[start]
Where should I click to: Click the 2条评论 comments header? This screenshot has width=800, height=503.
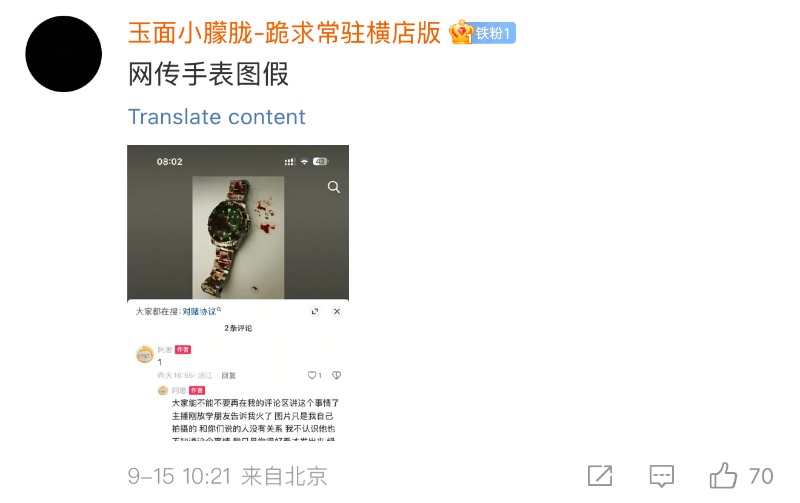coord(238,328)
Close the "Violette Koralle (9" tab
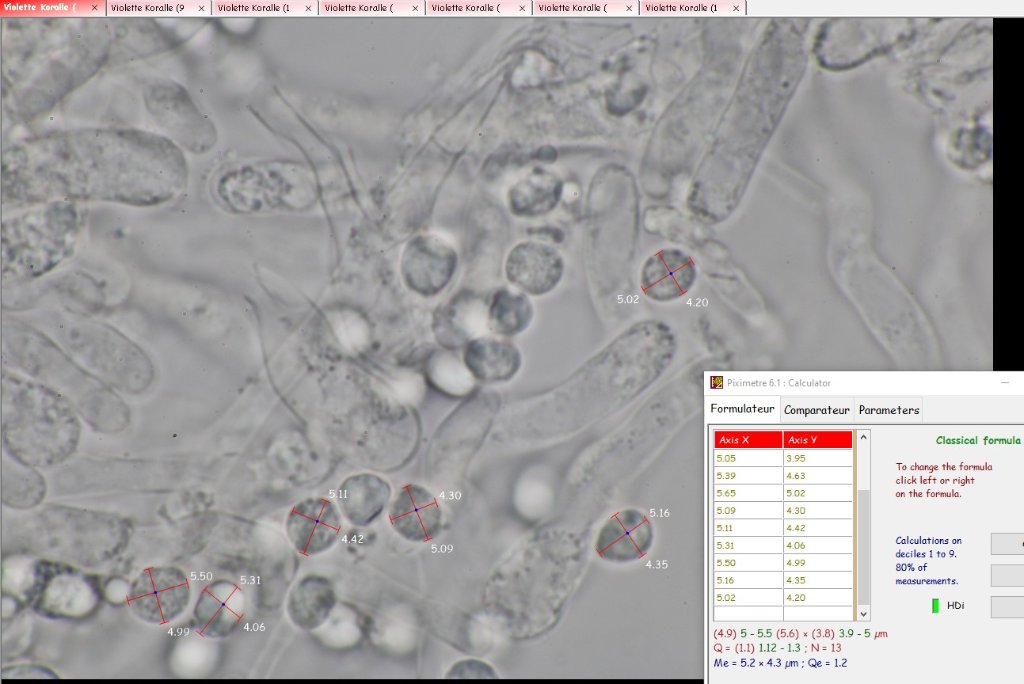Viewport: 1024px width, 684px height. [201, 8]
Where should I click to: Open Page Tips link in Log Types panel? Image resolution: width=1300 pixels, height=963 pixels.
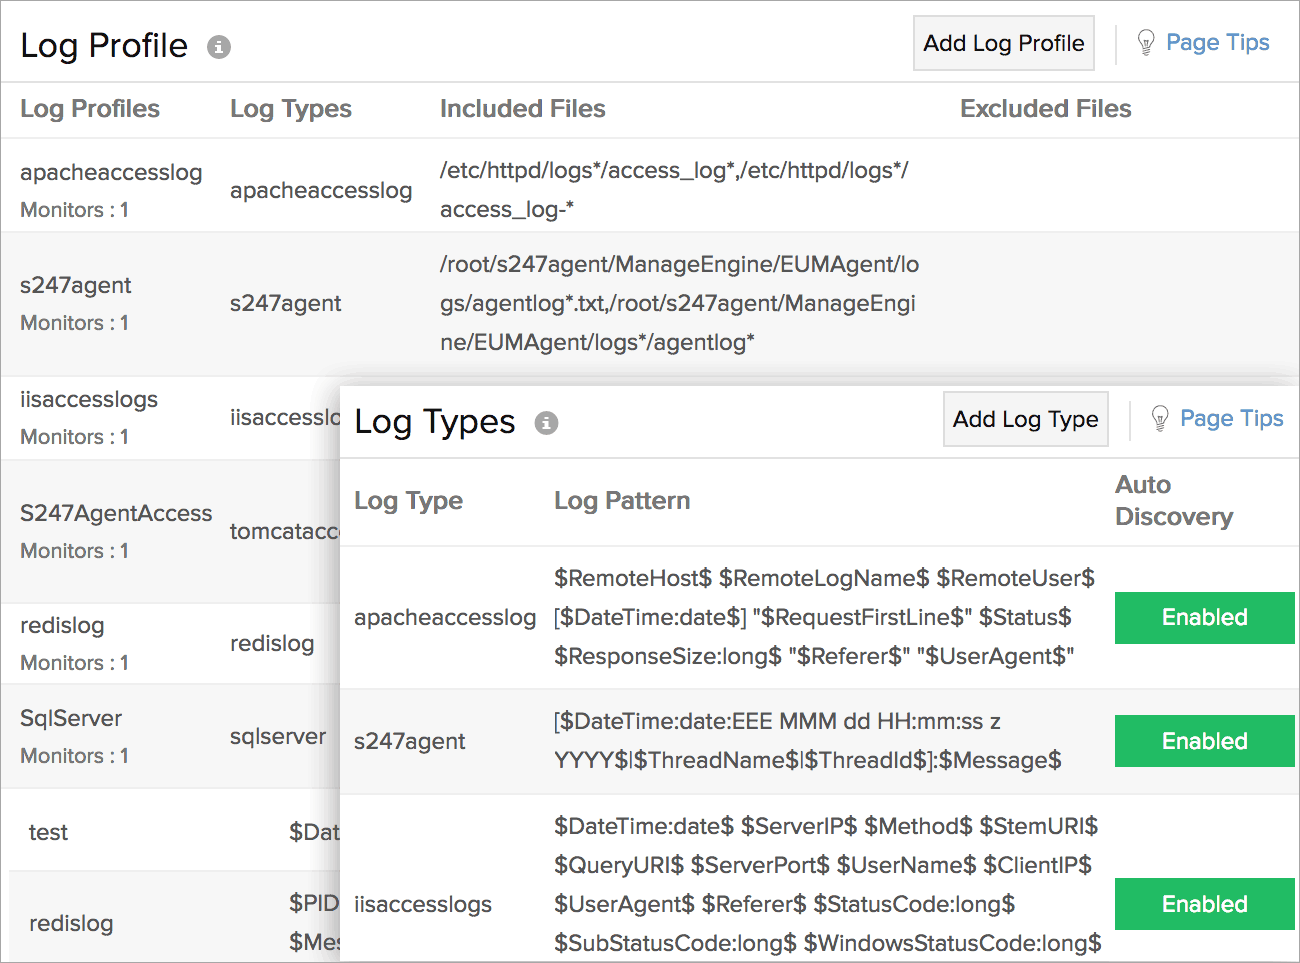pyautogui.click(x=1231, y=419)

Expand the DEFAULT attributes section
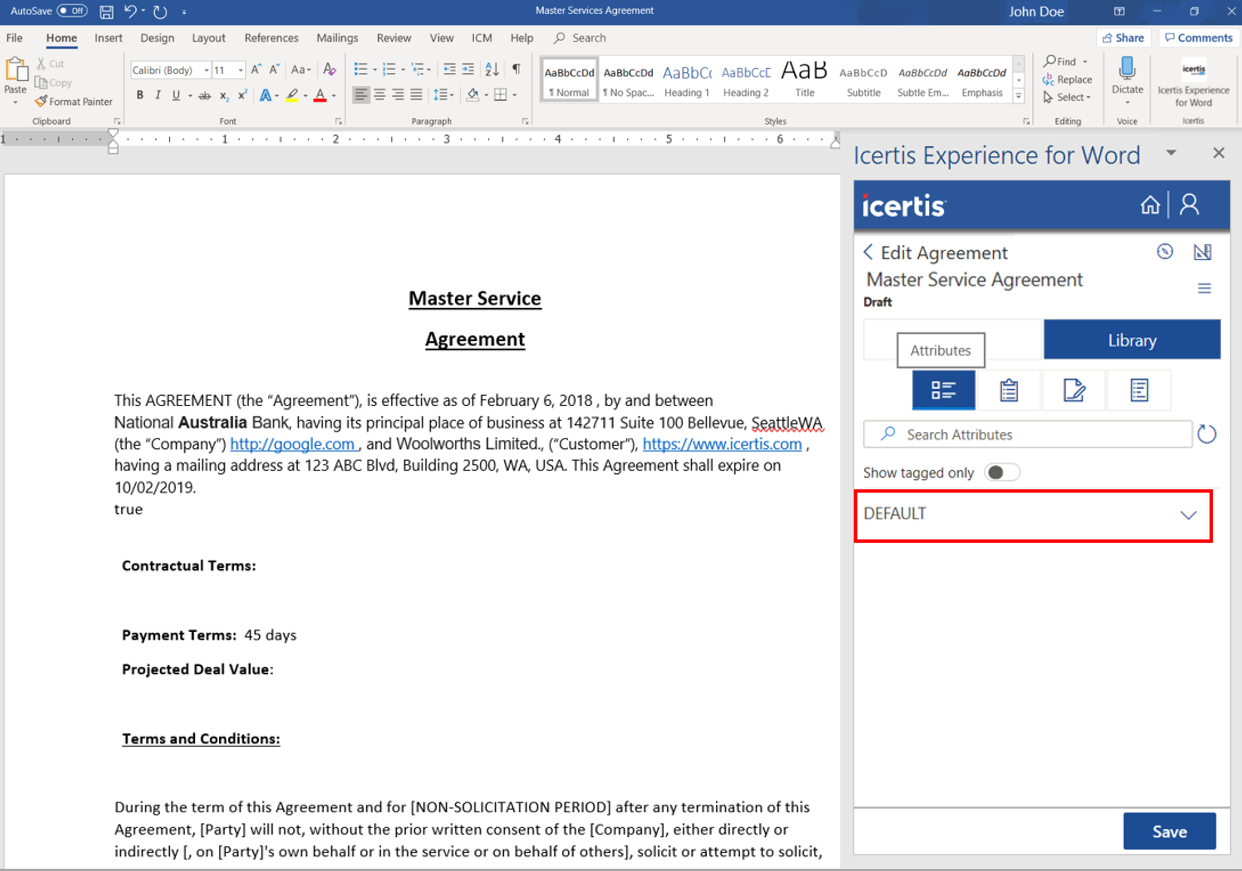tap(1188, 515)
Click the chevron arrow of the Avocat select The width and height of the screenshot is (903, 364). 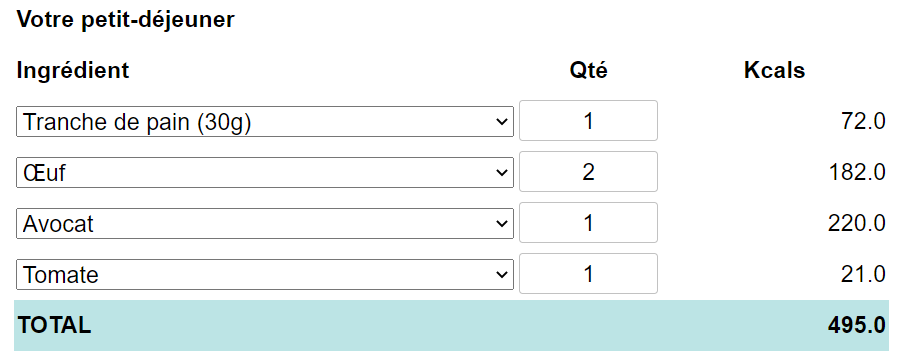[x=502, y=223]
[end]
Please pick out every line of the records that contains the word "Where" and copy those lines.

■ **Response below**:
Where should I click to: Click the 2条评论 comments header? This screenshot has width=800, height=503.
Where should I click to: Open Page Tips link in Log Types panel? Image resolution: width=1300 pixels, height=963 pixels.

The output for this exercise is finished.